## TUGAS YANG DIKERJAKAN
(1) Sebutkan semua hal yang disamakan dengan sahabat dalam teks tentang persahabatan.
(2) Teruskan teks tentang persahabatan mulai dari kalimat terakhirnya.

## TEKS SUMBER
----
Pada 14 Juli 2016, seorang teman menghadiakanku sebuah buku. Rupanya kumpulan puisi-puisi Kharil Gibran. Tokoh yang kukagumi memang. Setiap malam yang dingin usai aktivitas seharian mendapat sangkar, kubasahi setiap ujung kertas dengan liur. Membaca selembar demi selembar. Â Hingga suatu kali, ke lembaran yang sekian jauh dari sampul judul yang tebal, Gibran berkisah soal 'persahabatan'
Persahabatan
Dan seorang remaja berkata, bicaralah pada kami tentang persahabatan
Dan dia menjawab:
Sahabat adalah keperluan jiwa yang mesti dipenuhi. Dialah ladang hati, yang kautaburi dengan kasih, dan kau tuai dengan penuh rasa terimakasih.
Dan dia pulalah naungan dan pendianganmu, karena kau menghampirinya saat hati lupa, dan mencarinya saat jiwa ingin kedamaian.
Bila dia berbicara, mengungkapkan pikirannya, kau tiada takut membisikan kata 'tidak' di kalbumu sendiri, pun tiada kau menyembunyikan kata "ya".
Dan bilamana dia diam, hatimu berhenti dari mendengar hatinya; karena tanpa ungkapan kata, dalam persahabatan, segala pikiran, hasrat, dan keinginan dilahirkan bersama dan berbagi dengan kegembiraan tiada terkirakan.
Di kala berpisah dengan sahabat, tiadalah kau berduka cita, karena yang paling kau kasihi dalam dirinya, mungkin kau nampak lebih jelas dalam ketiadaannya, bagai sebuah gunung bagi seorang pendaki. Nampak lebih agung daripada tanah ngarai daratan.
----
## BAGIAN DATA
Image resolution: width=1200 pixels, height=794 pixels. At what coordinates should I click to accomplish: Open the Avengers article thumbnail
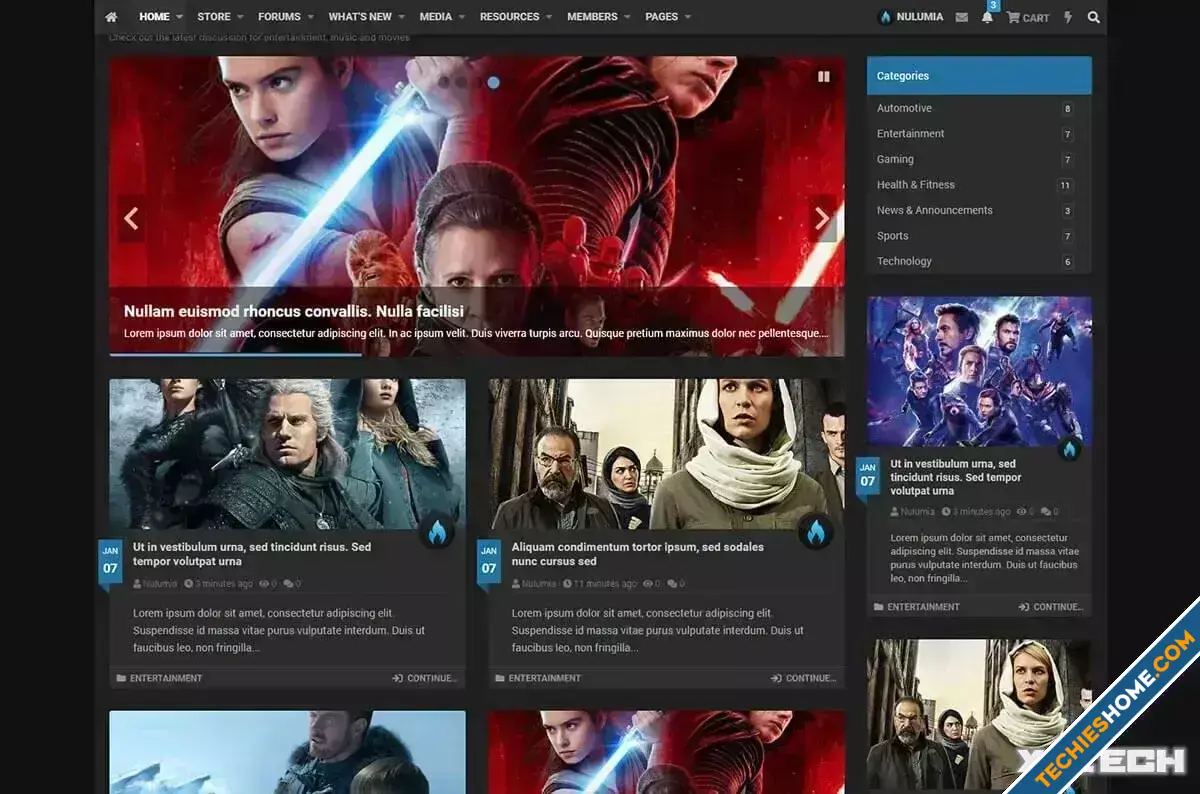tap(979, 371)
----
## HASIL TUGAS
(1) keperluan jiwa, ladang hati, naungan, pendiangan

(2)
Dan tiada maksud lain dari persahabatan kecuali saling memperkaya roh kejiwaan. Bukanlah cinta, tetapi sebuah jalan yang ditebarkan: hanya menangkap yang tiada diharapkan.
Dan persembahkanlah yang terindah bagi sahabatmu. Jika ia harus tahu musim surutmu, biarlah dia mengenali pula musim pasangmu.
Gerangan apa sahabat itu jika kau senantiasa mencarinya, untuk sekadar bersama dalam membunuh waktu?
Carilah ia untuk bersama menghidupkan Sang Waktu!
Karena dialah yang bisa mengisi kekuranganmu, bukan mengisi kekosonganmu. Dan dalam manisnya persahabatan, biarlah ada tawa ria dan berbagi kegembiraan....
Karena dalam titisan kecil embun pagi, hati manusia menemui fajar dan gairah segar kehidupan.
Yah... Puisi tentang persahabatan. Kunikmati membaca dan mengulagi. Kuingat setiap kata dalam dentumam jarum detik yang berotasi. Mencoba melafalkan, namun gagal. Hingga akupun menyadari, bahwa sahabat bukan untuk dihafal sekadar memenuhi otak yang lunak. Melainkan meninggalkannya diam bersama emosi yang sulit dijelaskan. Karena sahabat itu abstrak.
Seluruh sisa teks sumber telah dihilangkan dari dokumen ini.